■ Task directions
Using the data below, please return every line exactly as given.

Items from a data source
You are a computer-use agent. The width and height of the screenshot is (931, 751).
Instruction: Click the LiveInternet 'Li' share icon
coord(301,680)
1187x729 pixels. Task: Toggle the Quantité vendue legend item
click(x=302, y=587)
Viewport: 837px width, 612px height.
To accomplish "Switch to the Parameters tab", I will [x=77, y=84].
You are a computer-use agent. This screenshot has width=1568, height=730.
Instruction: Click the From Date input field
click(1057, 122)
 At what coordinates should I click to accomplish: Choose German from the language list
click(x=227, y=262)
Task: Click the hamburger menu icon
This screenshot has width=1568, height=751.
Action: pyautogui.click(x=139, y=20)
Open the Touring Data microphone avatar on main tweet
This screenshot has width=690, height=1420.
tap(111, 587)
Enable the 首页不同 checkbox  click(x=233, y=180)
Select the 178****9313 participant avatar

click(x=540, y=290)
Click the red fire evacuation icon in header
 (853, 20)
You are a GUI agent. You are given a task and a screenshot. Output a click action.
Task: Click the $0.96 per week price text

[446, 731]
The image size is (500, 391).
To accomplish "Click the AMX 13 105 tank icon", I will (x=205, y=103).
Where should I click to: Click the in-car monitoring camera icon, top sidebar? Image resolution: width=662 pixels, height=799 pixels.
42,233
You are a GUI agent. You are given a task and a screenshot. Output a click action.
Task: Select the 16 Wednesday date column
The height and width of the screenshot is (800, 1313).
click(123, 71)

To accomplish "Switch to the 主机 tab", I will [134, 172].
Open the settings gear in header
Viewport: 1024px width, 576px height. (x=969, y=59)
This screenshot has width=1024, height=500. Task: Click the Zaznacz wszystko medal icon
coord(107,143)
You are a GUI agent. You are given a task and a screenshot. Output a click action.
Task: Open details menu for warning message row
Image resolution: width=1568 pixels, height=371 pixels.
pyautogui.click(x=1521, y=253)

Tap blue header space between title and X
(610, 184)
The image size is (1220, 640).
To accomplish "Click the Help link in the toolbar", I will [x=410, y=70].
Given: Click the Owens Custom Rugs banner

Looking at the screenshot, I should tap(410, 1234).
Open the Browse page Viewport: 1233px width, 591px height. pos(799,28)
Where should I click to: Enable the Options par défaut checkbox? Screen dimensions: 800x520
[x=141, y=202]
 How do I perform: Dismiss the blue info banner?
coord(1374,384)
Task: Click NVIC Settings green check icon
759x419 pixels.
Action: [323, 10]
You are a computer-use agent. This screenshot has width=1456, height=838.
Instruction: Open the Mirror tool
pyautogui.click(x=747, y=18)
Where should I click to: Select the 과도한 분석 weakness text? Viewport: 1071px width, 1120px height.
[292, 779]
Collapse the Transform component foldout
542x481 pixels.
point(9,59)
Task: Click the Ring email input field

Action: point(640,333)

■ Response for this exercise
You are a computer-use agent. The width and height of the screenshot is (931, 751).
Instruction: Click the LiveInternet 'Li' share icon
coord(301,680)
1187x729 pixels. Task: Toggle the Quantité vendue legend item
click(x=302, y=587)
Viewport: 837px width, 612px height.
To accomplish "Switch to the Parameters tab", I will [x=77, y=84].
You are a computer-use agent. This screenshot has width=1568, height=730.
Instruction: Click the From Date input field
click(1057, 122)
 At what coordinates should I click to accomplish: Choose German from the language list
click(x=227, y=262)
Task: Click the hamburger menu icon
This screenshot has width=1568, height=751.
Action: pyautogui.click(x=139, y=20)
Open the Touring Data microphone avatar on main tweet
This screenshot has width=690, height=1420.
tap(111, 587)
Enable the 首页不同 checkbox  click(x=233, y=180)
Select the 178****9313 participant avatar

click(x=540, y=290)
Click the red fire evacuation icon in header
 (853, 20)
You are a GUI agent. You are given a task and a screenshot. Output a click action.
Task: Click the $0.96 per week price text

[446, 731]
The image size is (500, 391).
To accomplish "Click the AMX 13 105 tank icon", I will (x=205, y=103).
Where should I click to: Click the in-car monitoring camera icon, top sidebar? Image resolution: width=662 pixels, height=799 pixels.
42,233
You are a GUI agent. You are given a task and a screenshot. Output a click action.
Task: Select the 16 Wednesday date column
The height and width of the screenshot is (800, 1313).
click(123, 71)

To accomplish "Switch to the 主机 tab", I will [134, 172].
Open the settings gear in header
Viewport: 1024px width, 576px height. (x=969, y=59)
This screenshot has width=1024, height=500. Task: Click the Zaznacz wszystko medal icon
coord(107,143)
You are a GUI agent. You are given a task and a screenshot. Output a click action.
Task: Open details menu for warning message row
Image resolution: width=1568 pixels, height=371 pixels.
pyautogui.click(x=1521, y=253)

Tap blue header space between title and X
(610, 184)
The image size is (1220, 640).
To accomplish "Click the Help link in the toolbar", I will [x=410, y=70].
Given: Click the Owens Custom Rugs banner

Looking at the screenshot, I should tap(410, 1234).
Open the Browse page Viewport: 1233px width, 591px height. pos(799,28)
Where should I click to: Enable the Options par défaut checkbox? Screen dimensions: 800x520
[x=141, y=202]
 How do I perform: Dismiss the blue info banner?
coord(1374,384)
Task: Click NVIC Settings green check icon
759x419 pixels.
Action: [323, 10]
You are a computer-use agent. This screenshot has width=1456, height=838.
Instruction: Open the Mirror tool
pyautogui.click(x=747, y=18)
Where should I click to: Select the 과도한 분석 weakness text? Viewport: 1071px width, 1120px height.
[292, 779]
Collapse the Transform component foldout
542x481 pixels.
point(9,59)
Task: Click the Ring email input field

Action: point(640,333)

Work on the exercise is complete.